En fin, dejemos el Liceo y vayamos al mar. Cuando íbamos a abandonar Francia mis padres quisieron hacerme un regalo por la estancia y las notas obtenidas, y en Burdeos encontramos una tienda dedicada a productos marinos. Allí me compraron un fusil de pesca submarina, gafas, aletas y respirador, algo que en España todavía no se podía adquirir, creo.

Al llegar a Vigo me fui al agua, en Samil, con mi reluciente fusil dispuesto a hacer pesca submarina. Con las gafas descubrí un mundo apasionante, el que existía bajo el agua, a no muchos metros de la playa y cerca de unas rocas. Las algas que bailaban con suaves ondulaciones, como bailarinas de ballet, y expulsaban millones de huevos para que fuesen fecundados. Peces de todo tipo, pequeños, que nadaban con toda tranquilidad, erizos de mar, medusas, calamares o pequeños pulpos y algo que supongo eran vieiras que, tras expulsar un gran chorro salían disparadas para meterse de nuevo en la arena pocos metros más adelante.

El agua estaba helada, siempre, pero con todo el mundo nuevo que estaba descubriendo no era consciente, hasta que 1 hora o 90 minutos después de haberme metido salía tiritando, con gran preocupación de mi madre y sus amigas que me veían desde el calor de la playa.
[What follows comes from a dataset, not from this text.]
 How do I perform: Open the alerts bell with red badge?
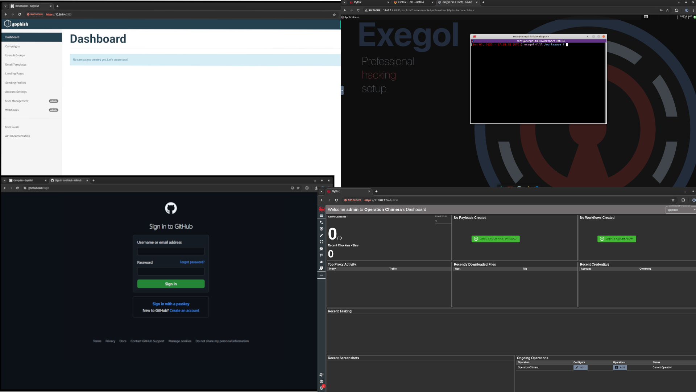pyautogui.click(x=322, y=388)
No había, creo, trajes de neopreno como hoy hay por lo que recurrí a un método muy eficaz para combatir el frío del agua. Me ponía un jersey de mangas largas y en las muñecas unas gomas que inmovilizasen las mangas a ese nivel. Evidentemente por el cuello del jersey se colaba agua al entrar, pero en unos minutos se formaba una capa de agua entre el jersey y el pecho, capa que ya no se intercambiaba con la del exterior y adquiría una temperatura más elevada que permitía resistir más tiempo.

¿Qué pescar?. Pues había de todo, pero las doncellas, preciosas, se escondían entre las rocas y no había forma de alcanzarlas. Los típicos peces de roca no eran valorados para comer…, ¿qué hacer entonces?. Pues estaba claro, pronto descubrí un sitio en el que acostumbraban a nadar entre dos aguas los mújeles, natación lenta y fáciles de alcanzar. Y así empecé a pescar y prácticamente todos los días llevaba a casa unos mújeles de tamaño medio que en casa preparaban y cocinaban, aunque nunca fui capaz de comerlos. No sé por qué, porque sí comía mújeles traídos de la plaza, pero jamás alguno cazado por mí.
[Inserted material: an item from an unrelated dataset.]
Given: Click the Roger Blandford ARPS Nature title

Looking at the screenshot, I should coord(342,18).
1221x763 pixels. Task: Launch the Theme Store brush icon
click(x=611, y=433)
Uno de aquellos días me llevé un tremendo susto cuando buceando apareció frente a mí una barracuda de unos 4-5 metros de largo. Seguro que era la misma de la que el Señor Anadón, Catedrático de Ciencias Naturales en el Instituto Santa Irene de Vigo, nos había hablado en clase unos días antes. El también la había visto y nos lo había comentado por lo extraño que era el ver a esa especie por allí. La barracuda me miró pero con indiferencia total, dio unas vueltas a unos metros de distancia y se marchó, para mi tranquilidad. Cuando volví a la playa y lo conté nadie me creía, pero así fue en realidad.

En otra ocasión tuve la desgraciada idea de dispararle a una morena que se había asomado por un hueco en unas rocas. Le dí y volví rápidamente a la roca grande de Samil, porque el animal se revolvía de forma brutal intentando atacarme. Al salir del agua, ya en la roca, cuando intenté sacarle el arpón, con varios amigos, me dio un tremendo mordisco en la mano derecha, entre el índice y el pulgar. Comencé a sangrar profusamente y rápidamente un amigo le cortó la cabeza. Todavía hoy, 62 años después, conservo la cicatriz en la mano.

Y un día todo finalizó… Era un día precioso, lleno de luz y color. En el agua, frente a mí, nadaba un gran mújel, el mayor que había visto, con gran tranquilidad y elegancia. Me fui acercando a él y cuando le tuve a tiro disparé. La sensación fue horrible. El arpón le había atravesado por la mitad del cuerpo, el pobre animal giraba y giraba sobre el arpón clavado mientras derramaba cantidad de sangre que con el reflejo del sol y el azul del mar producía un efecto increíble. He matado la vida, he matado la belleza… Estos fueron mis pensamientos y con ellos dejé la pesca submarina. Nunca más volví a pescar, y nunca olvidé ni olvidaré aquel espectáculo de color al que había puesto fin.